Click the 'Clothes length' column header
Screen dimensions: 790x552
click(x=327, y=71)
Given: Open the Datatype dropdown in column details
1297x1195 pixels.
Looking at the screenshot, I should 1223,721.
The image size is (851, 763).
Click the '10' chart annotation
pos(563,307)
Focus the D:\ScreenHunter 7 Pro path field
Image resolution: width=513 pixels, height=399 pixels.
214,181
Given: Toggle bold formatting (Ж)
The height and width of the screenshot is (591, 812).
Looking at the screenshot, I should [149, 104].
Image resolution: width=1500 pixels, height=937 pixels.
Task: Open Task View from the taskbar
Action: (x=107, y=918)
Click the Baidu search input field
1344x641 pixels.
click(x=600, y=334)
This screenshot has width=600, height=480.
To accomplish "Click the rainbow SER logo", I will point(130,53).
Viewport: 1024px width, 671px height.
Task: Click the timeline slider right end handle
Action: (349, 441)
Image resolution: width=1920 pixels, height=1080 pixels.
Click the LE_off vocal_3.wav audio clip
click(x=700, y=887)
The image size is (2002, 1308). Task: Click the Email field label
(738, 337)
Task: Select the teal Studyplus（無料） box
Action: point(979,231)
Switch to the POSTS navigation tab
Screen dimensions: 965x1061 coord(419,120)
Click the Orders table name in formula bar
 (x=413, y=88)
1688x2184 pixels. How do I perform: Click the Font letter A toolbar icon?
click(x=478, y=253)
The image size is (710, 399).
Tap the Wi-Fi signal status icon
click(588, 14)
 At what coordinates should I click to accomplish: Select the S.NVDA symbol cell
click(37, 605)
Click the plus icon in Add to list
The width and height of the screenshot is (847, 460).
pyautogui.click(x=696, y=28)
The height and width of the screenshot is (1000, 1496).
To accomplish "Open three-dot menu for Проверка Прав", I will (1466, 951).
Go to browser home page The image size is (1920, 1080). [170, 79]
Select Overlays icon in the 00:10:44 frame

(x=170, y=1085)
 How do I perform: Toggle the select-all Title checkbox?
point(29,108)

+---+

§ **Requirement**
Copy every line of the data above character for character, keeping the original order and line breaks.

§ **Reply**
Click the 'Clothes length' column header
Screen dimensions: 790x552
click(x=327, y=71)
Given: Open the Datatype dropdown in column details
1297x1195 pixels.
Looking at the screenshot, I should 1223,721.
The image size is (851, 763).
Click the '10' chart annotation
pos(563,307)
Focus the D:\ScreenHunter 7 Pro path field
Image resolution: width=513 pixels, height=399 pixels.
214,181
Given: Toggle bold formatting (Ж)
The height and width of the screenshot is (591, 812).
Looking at the screenshot, I should [149, 104].
Image resolution: width=1500 pixels, height=937 pixels.
Task: Open Task View from the taskbar
Action: (x=107, y=918)
Click the Baidu search input field
1344x641 pixels.
click(x=600, y=334)
This screenshot has width=600, height=480.
To accomplish "Click the rainbow SER logo", I will point(130,53).
Viewport: 1024px width, 671px height.
Task: Click the timeline slider right end handle
Action: (349, 441)
Image resolution: width=1920 pixels, height=1080 pixels.
Click the LE_off vocal_3.wav audio clip
click(x=700, y=887)
The image size is (2002, 1308). Task: Click the Email field label
(738, 337)
Task: Select the teal Studyplus（無料） box
Action: point(979,231)
Switch to the POSTS navigation tab
Screen dimensions: 965x1061 coord(419,120)
Click the Orders table name in formula bar
 (x=413, y=88)
1688x2184 pixels. How do I perform: Click the Font letter A toolbar icon?
click(x=478, y=253)
The image size is (710, 399).
Tap the Wi-Fi signal status icon
click(588, 14)
 At what coordinates should I click to accomplish: Select the S.NVDA symbol cell
click(37, 605)
Click the plus icon in Add to list
The width and height of the screenshot is (847, 460).
pyautogui.click(x=696, y=28)
The height and width of the screenshot is (1000, 1496).
To accomplish "Open three-dot menu for Проверка Прав", I will (1466, 951).
Go to browser home page The image size is (1920, 1080). [170, 79]
Select Overlays icon in the 00:10:44 frame

(x=170, y=1085)
 How do I perform: Toggle the select-all Title checkbox?
point(29,108)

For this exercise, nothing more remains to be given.